I stare at the campus lights—warm and golden and promising a normal life I’ll never have. My reflection in the rearview mirror looks older than twenty, harder. There are shadows under my eyes that might be permanent now.
Vincent can have me. Can drag me back into his world, can use me until there’s nothing left. But he doesn’t touch her again. Not after everything.
I start the car, the Charger’s engine roaring to life like it’s been waiting, like it’s hungry for what comes next. I throw it in gear and pull out of the lot, leaving campus behind.
No more debts. I’m fucking done.
Just one more thing to make right, even if it destroys me in the process.
As I accelerate onto the main road, headlights cut across my peripheral vision. A black bike flashes across the opposite lane, heading in the same direction I just came from. I’d recognize that ride anywhere—Oxy’s custom Yamaha, matte black with red accents.
He must have been watching my location, waiting in the parking lot. Making sure I didn’t do anything stupid, or maybe just making sure I made it through the night.
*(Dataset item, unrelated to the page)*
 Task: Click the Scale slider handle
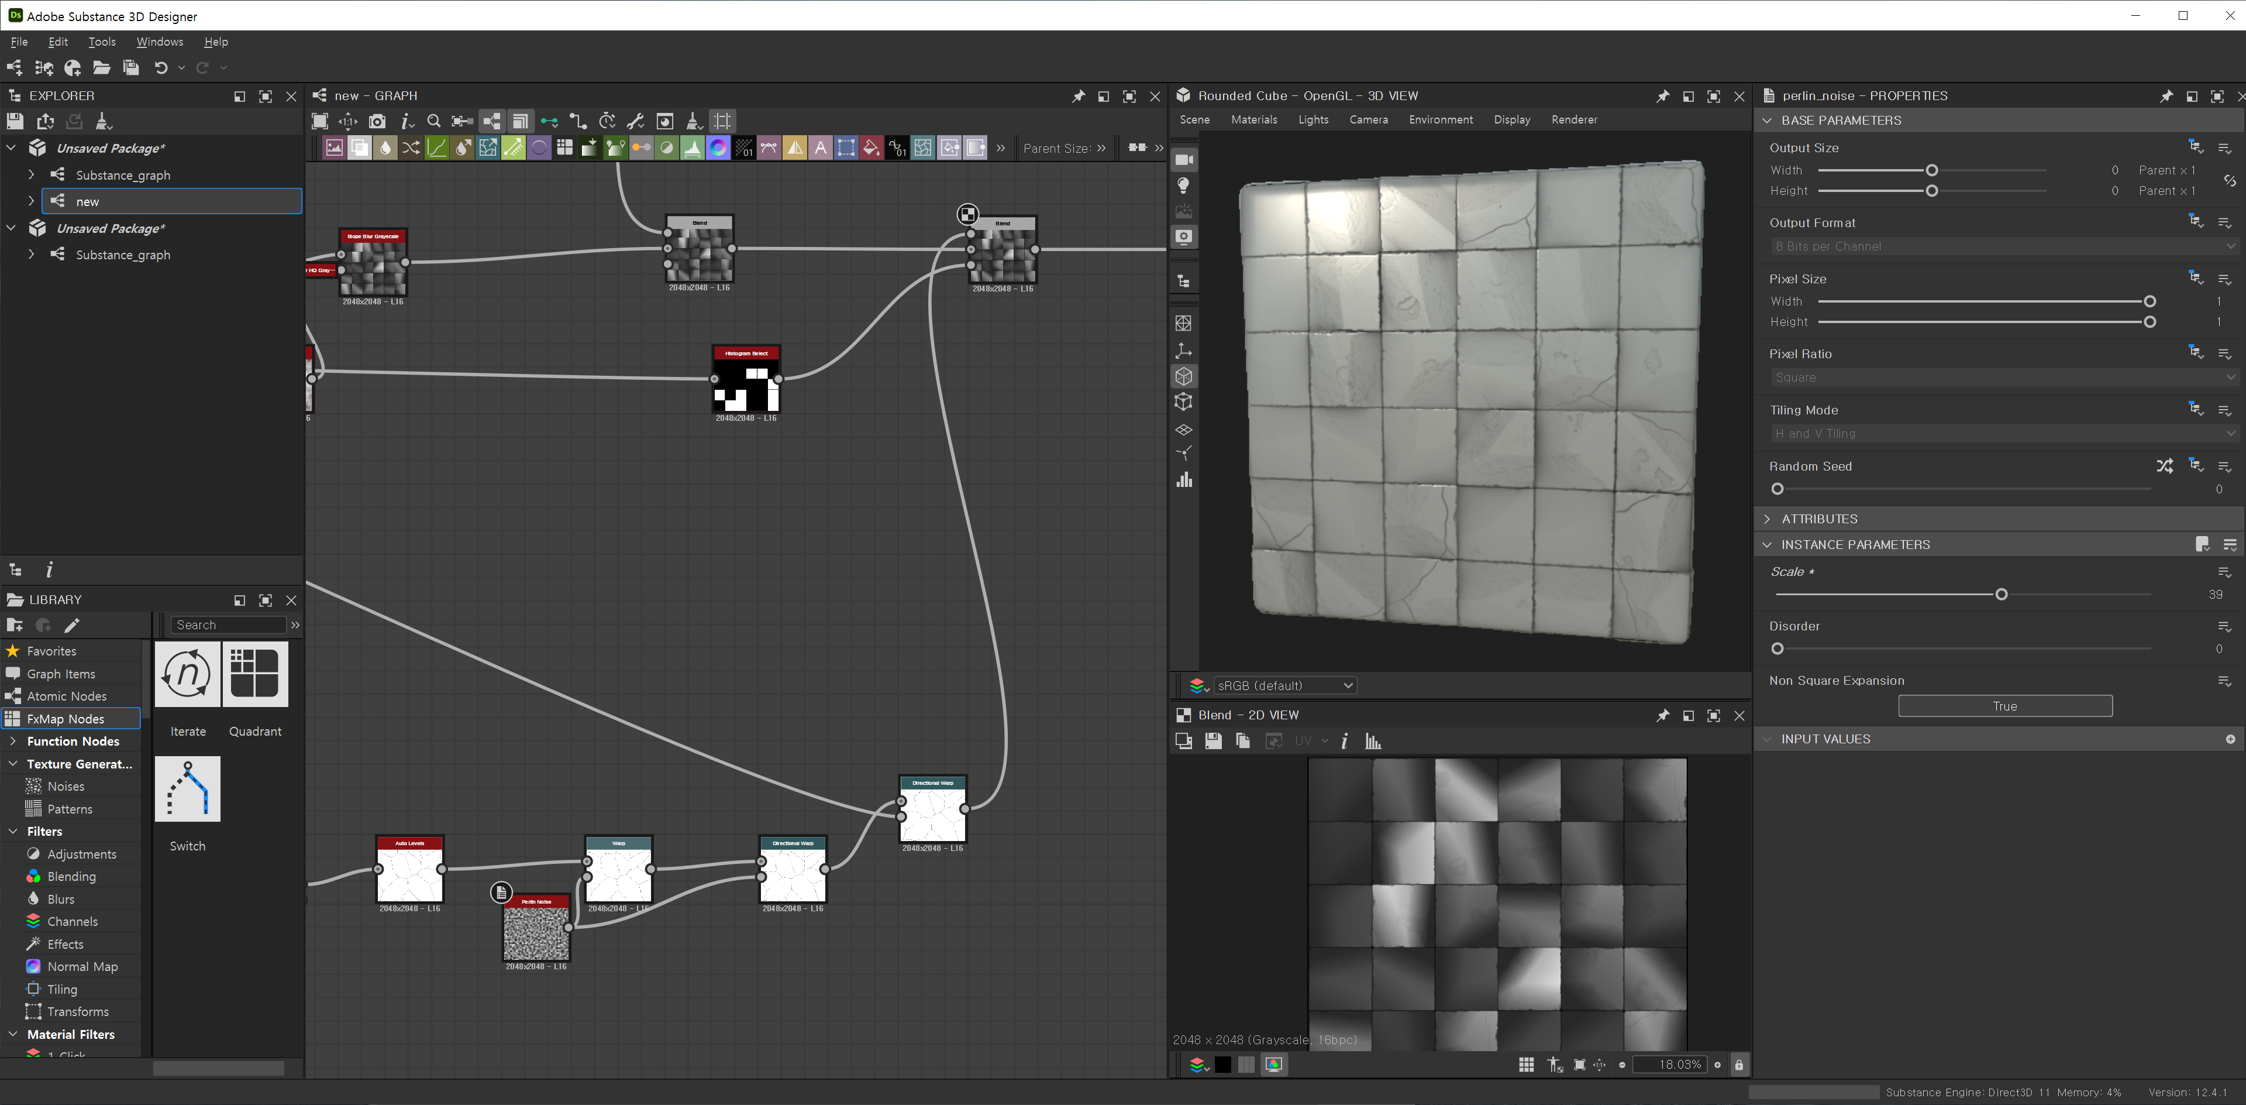click(x=2001, y=595)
I can always count on him.
The bike disappears behind me as I take the next turn but knowing he’s there—knowing someone has my back even when I don’t deserve it—makes the darkness feel a little less harsh.
41
Atticus
Isit on the couch, elbows on my knees, cigarette burning low between my fingers. The smoke curls up lazy and thick, filling my lungs with familiar poison. Across the room, Lexi stands at the window staring out at the forest—endless dark trees swaying in the storm.
She’s too calm for someone who’s been through hell.
Or maybe that’s what happens when you stop being surprised by it—when trauma becomes background noise instead of an event. When you’ve been drugged and kidnapped and betrayed enough times that rage becomes just another Tuesday.
I study her reflection in the glass. It looks softer than she actually is, the darkness and rain smoothing her edges. But I know better. She’s the kind of soft that hides teeth, the kind of quiet that comes before violence. I’ve seen her fight—nails and elbows and pure survival instinct—and it was beautiful in a way that made me want things I shouldn’t.